Clause 7 enables grants or loans to be made from public funds towards providing, maintaining and extending aerodromes. While noting the point of order raised earlier, this is very largely a matter of form. Already there are implicit powers under Section I of the Civil Aviation Act, 1949, to make grants and loans, but it is not absolutely clear that these powers cover continuing payments extending over a period. The Clause simply makes clear what the authority is.

Mr. Maxwell-Hyslop

Before the hon. Gentleman leaves that point, could he tell the Committee how the Board of Trade could possibly make grants under the Clause without those grants coming from public funds? That is what is so unclear to me.

The Chairman

Perhaps I did not make the position clear. The Lords introduced the subsection I referred to. Later on, the point raised now will be rectified by the subsection being deleted in Committee, the Money Resolution being available then. This is to cover the question of Commons privilege. I hope that that explains the position.

Mr. Maxwell-Hyslop

I am most grateful, Sir Barnett. Could the hon. Gentleman tell us, then, whether it is his intention at the subsequent stage to withdraw the Clause? He did not indicate that he intended to abolish the Clause later on. Is that his intention?

Mr. Mallalieu

Not to abolish Clause 7, but to remove the last subsection in the Bill, which is inserted specifically to cover the point raised by the House of Lords.

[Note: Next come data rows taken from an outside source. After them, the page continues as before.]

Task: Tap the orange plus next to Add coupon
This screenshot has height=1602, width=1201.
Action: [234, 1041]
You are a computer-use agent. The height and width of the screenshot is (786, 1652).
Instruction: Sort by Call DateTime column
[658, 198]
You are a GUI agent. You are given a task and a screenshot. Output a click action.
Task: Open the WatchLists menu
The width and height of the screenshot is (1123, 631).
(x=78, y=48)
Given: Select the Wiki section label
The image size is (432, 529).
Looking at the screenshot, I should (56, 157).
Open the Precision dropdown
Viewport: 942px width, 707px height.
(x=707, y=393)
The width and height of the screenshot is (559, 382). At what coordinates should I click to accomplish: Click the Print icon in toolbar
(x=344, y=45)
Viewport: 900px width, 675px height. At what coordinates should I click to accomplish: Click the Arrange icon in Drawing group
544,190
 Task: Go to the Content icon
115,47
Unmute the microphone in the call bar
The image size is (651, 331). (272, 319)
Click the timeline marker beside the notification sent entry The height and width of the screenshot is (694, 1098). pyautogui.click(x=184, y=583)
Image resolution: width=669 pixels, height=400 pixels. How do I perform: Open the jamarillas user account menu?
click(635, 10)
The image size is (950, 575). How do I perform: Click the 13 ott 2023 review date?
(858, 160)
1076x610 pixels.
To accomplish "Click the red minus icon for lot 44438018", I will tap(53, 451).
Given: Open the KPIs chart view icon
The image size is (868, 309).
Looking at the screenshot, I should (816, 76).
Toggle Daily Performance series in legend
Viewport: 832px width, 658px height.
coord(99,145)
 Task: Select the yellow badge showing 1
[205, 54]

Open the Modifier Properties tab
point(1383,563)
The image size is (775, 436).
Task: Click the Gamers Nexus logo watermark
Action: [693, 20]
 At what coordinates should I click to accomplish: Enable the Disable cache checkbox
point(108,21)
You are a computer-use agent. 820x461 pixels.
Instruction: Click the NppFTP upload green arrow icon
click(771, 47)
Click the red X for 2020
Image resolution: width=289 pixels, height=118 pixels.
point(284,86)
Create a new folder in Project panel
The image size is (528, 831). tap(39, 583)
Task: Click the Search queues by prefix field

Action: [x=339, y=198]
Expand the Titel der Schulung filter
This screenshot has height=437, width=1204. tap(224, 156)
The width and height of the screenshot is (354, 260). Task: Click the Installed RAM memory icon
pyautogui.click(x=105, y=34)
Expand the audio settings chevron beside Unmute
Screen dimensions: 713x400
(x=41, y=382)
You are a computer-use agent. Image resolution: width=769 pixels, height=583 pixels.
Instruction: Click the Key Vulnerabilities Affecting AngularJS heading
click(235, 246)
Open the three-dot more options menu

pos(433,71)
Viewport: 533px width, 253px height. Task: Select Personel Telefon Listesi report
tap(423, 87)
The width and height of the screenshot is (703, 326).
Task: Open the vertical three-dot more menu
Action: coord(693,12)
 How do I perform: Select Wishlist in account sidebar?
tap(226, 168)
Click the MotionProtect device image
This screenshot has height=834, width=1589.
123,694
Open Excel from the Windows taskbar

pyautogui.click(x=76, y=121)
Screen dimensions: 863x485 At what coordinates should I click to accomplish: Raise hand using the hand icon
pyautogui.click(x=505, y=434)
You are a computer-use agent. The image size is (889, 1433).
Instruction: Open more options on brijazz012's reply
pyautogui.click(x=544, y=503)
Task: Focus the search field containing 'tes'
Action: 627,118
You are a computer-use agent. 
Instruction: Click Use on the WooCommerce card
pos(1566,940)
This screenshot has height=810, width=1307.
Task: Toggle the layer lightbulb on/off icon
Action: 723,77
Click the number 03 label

Clause 8 extends the powers of the Northern Ireland Government, so as to enable them to make laws in respect of aerodromes in Northern Ireland. Oddly enough, when the Government of Ireland Act, 1920, was passed, the Northern Ireland Parliament was precluded from dealing in aerial navigation. In those days, civil aviation was a comparatively small affair, and the tremendous growth of it was not foreseen. Clearly, it is no longer appropriate that local authorities or statutory bodies in Northern Ireland who wish to establish aerodromes to serve local needs should have to seek approval from Whitehall. Nor is it appropriate that ownership and control over the management and future development of the airport serving Belfast, with its very important and rapidly growing traffic, should continue to be managed from Whitehall. The primary purpose of Clause 8 is to pave the way for the Northern Ireland Government to assume responsibility for Aldergrove under powers which they will seek from their own Parliament as soon as this Bill becomes law. Safety matters will still be controlled by the Board of Trade by means of aerodrome licensing because of the international obligations of the United Kingdom in this respect.

Clause 9 gives airport authorities power to detain and, if necessary, sell, after 28 days, aircraft for non-payment of airport charges. I ought here to direct the Committee's attention, if it has not been noticed already, to a misprint in the Explanatory and Financial Memorandum which refers to a period of 21 days when the Bill itself refers to 28 days. Harbour authorities already have powers to detain and sell ships for nonpayment of habour dues under Section 44 of the Harbours, Docks and Piers Clauses Act, 1847.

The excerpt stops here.